The changes on January 1st are the first phase of the changes, which involve a ban on the importation of disposable single-use vapes.

Throughout 2024, legislation around vapes will continue to tighten, including “to limit flavours, reduce permissible nicotine concentrations and require pharmaceutical packaging.”  

Rules will also “prevent domestic manufacture, advertisement, supply and commercial possession of non-therapeutic and disposable single-use vapes to ensure comprehensive controls on vapes across all levels of the supply chain.” However, the government also notes there will be a transition period for businesses to comply with the new requirements. 

The second phase of the bans will hit on March 1st 2024, and include the following changes:

  • Cessation of the personal importation of vapes
  • Ban on the importation of non-therapeutic vapes
  • Requirement for therapeutic vape importers and manufacturers to notify the Therapeutic Goods Administration of their product’s compliance with the relevant product standards
  • Requirement for importers to obtain a licence and permit from the Australian Government’s Office of Drug Control before the products are imported

To assist with enforcing the ban, the Australian Border Force will receive a grant of $25 million, and the Therapeutic Goods Administration will get $59.6 million over the next two years, which will work to strengthen product standards for therapeutic vapes.

Why are vapes being banned?

While millennials grew up surrounded by anti-smoking campaigns, which effectively weaned an entire generation off smoking, gen z did not, which meant they were easily romanced by the introduction of vapes – particularly as they were sold as a ‘healthier’ alternative.

In a statement about the changes, Health and Aged Care Minister Mark Butler said „Vaping is creating a whole new generation of nicotine dependency in our community.”

„Vaping was sold to governments and communities around the world as a therapeutic product to help long-term smokers quit.
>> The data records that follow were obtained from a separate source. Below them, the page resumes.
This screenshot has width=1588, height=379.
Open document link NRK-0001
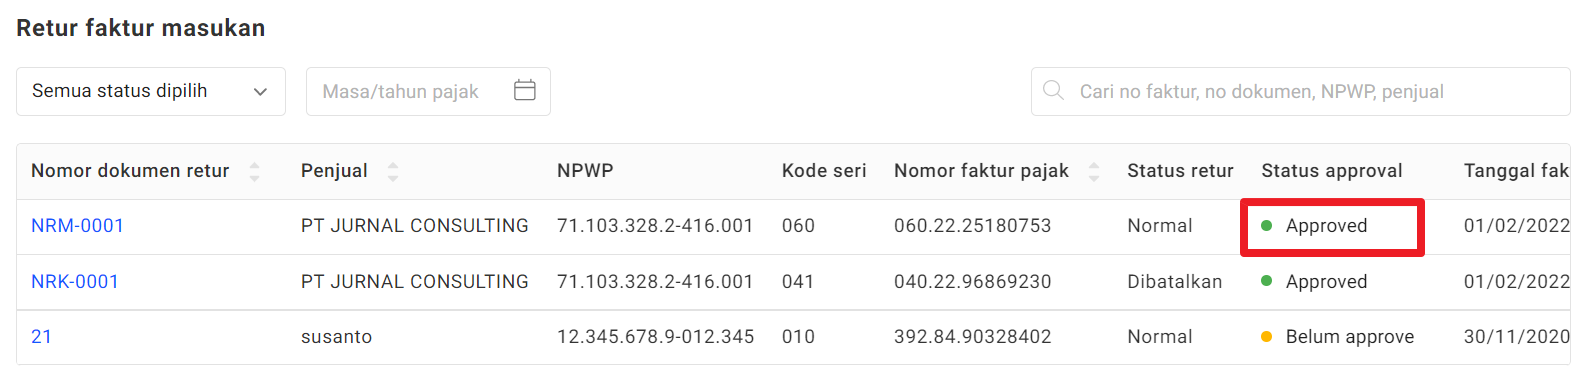click(x=75, y=282)
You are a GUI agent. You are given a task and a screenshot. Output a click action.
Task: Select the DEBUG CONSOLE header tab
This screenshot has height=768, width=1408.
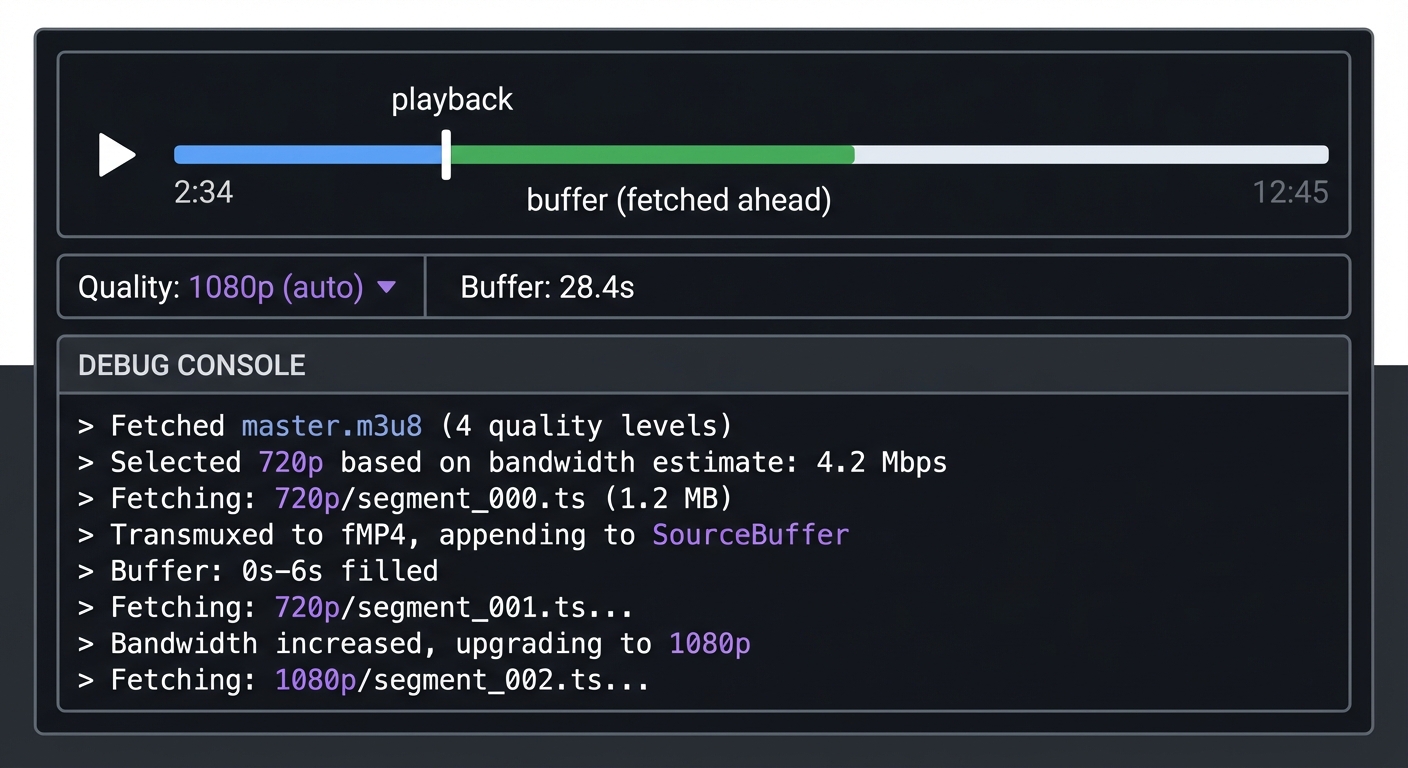coord(191,365)
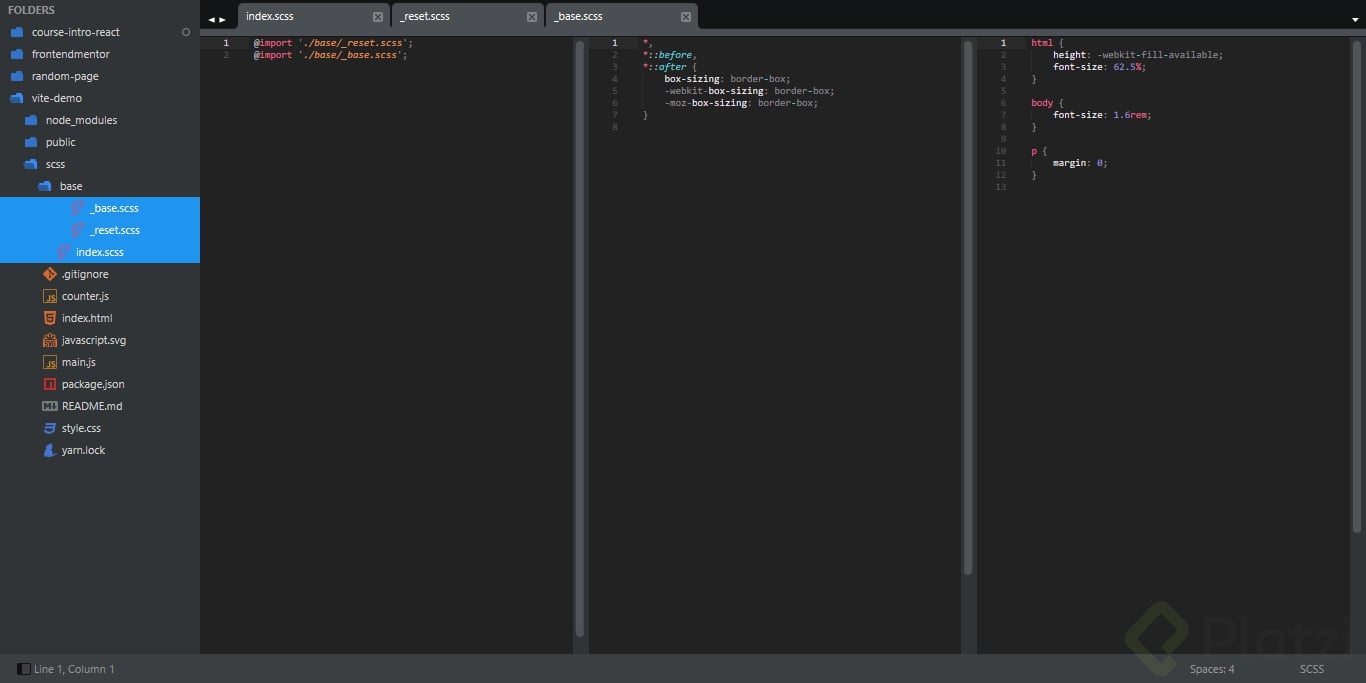Open the tab list dropdown arrow
Viewport: 1366px width, 683px height.
pyautogui.click(x=1355, y=19)
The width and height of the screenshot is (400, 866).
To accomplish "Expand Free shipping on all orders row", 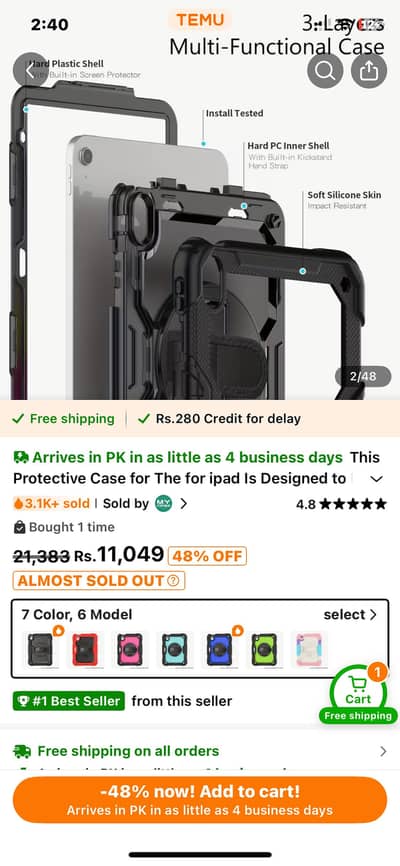I will click(x=200, y=751).
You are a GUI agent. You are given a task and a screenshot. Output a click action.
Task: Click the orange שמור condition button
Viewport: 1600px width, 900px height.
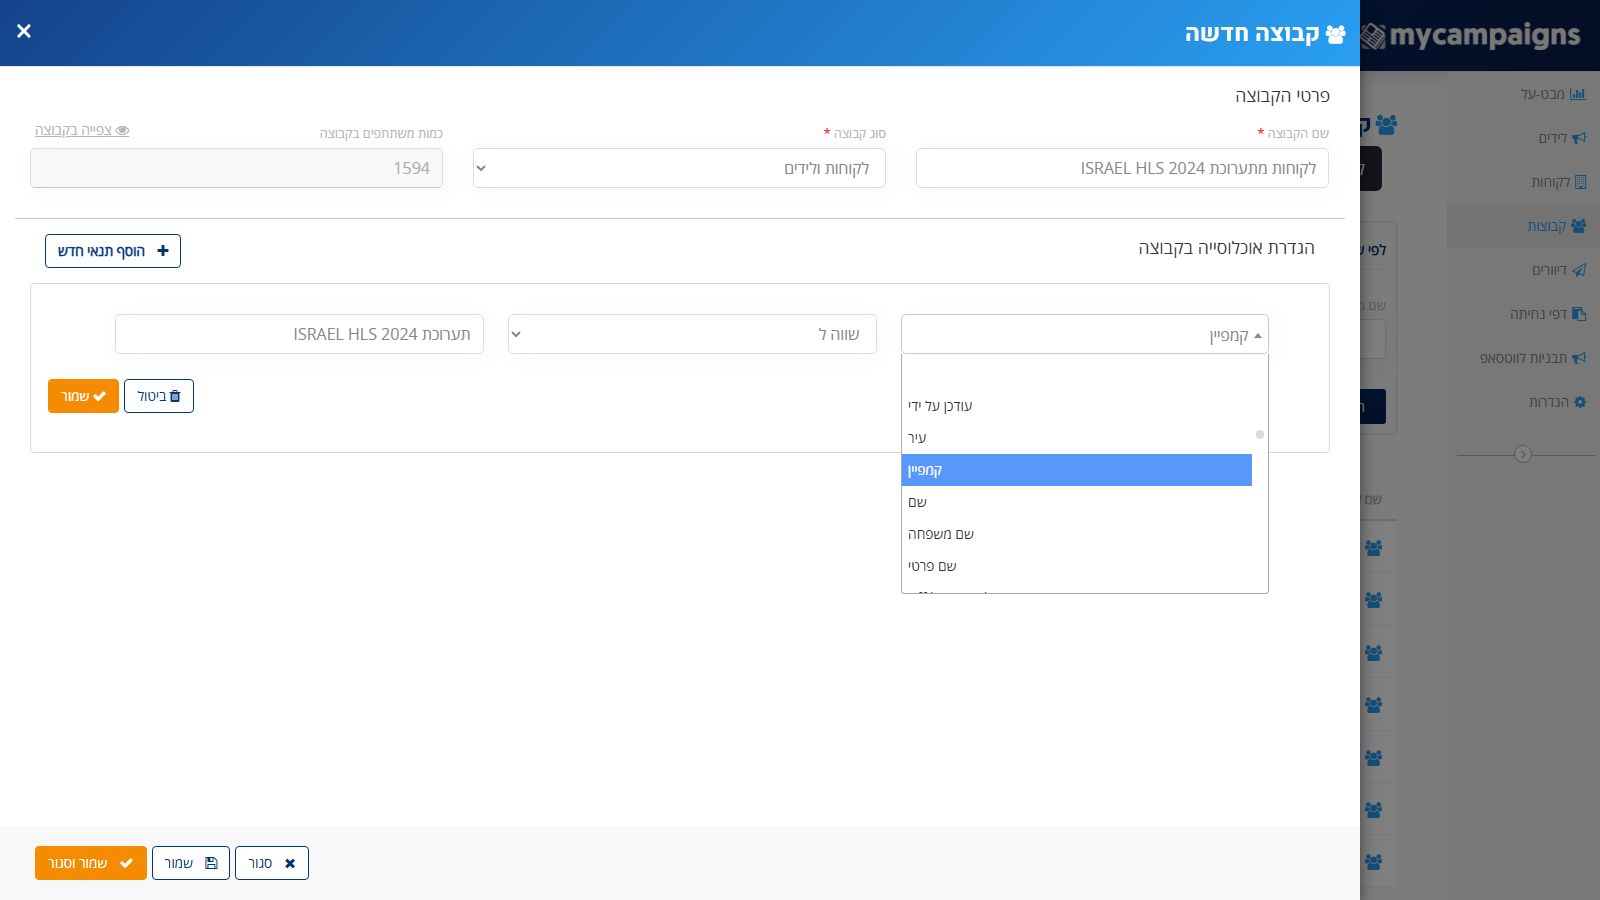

It was not sold as a recreational product – especially not one targeted to our kids but that is what it has become.

„We’re taking tough action because this is a major public health issue. Vaping is a gateway to smoking and smoking remains the leading preventable cause of death and disease in Australia.“

According to a statement from the Department of Health and Aged Care, a new Special Access Scheme pathway will come into effect too, in line with the January bans. This will “Facilitate improved access to therapeutic vapes, whereby all medical practitioners and nurse practitioners will be able to prescribe their use where clinically appropriate.” 

Health implications of vaping 

At this stage, the full extent to which vaping can damage your health is not known, but it is significant. Vaping can lead to seizures, popcorn lung, impotence, sleep disorders, shrunken testicles, reduced sperm count and damaged skin. And the list of side effects is constantly growing.

Data from the first quarter of 2023 showed one in seven 14- to 17-year-olds and one in five 18- to 24-year-olds are current vapers.

There is also strong evidence that “young Australians who vape are around three times more likely to take up tobacco smoking compared to young Australians who have never vaped.”

The new legislation aims to turn that statistic around, and find a solution to this new wave of nicotine dependency that has taken over the nation.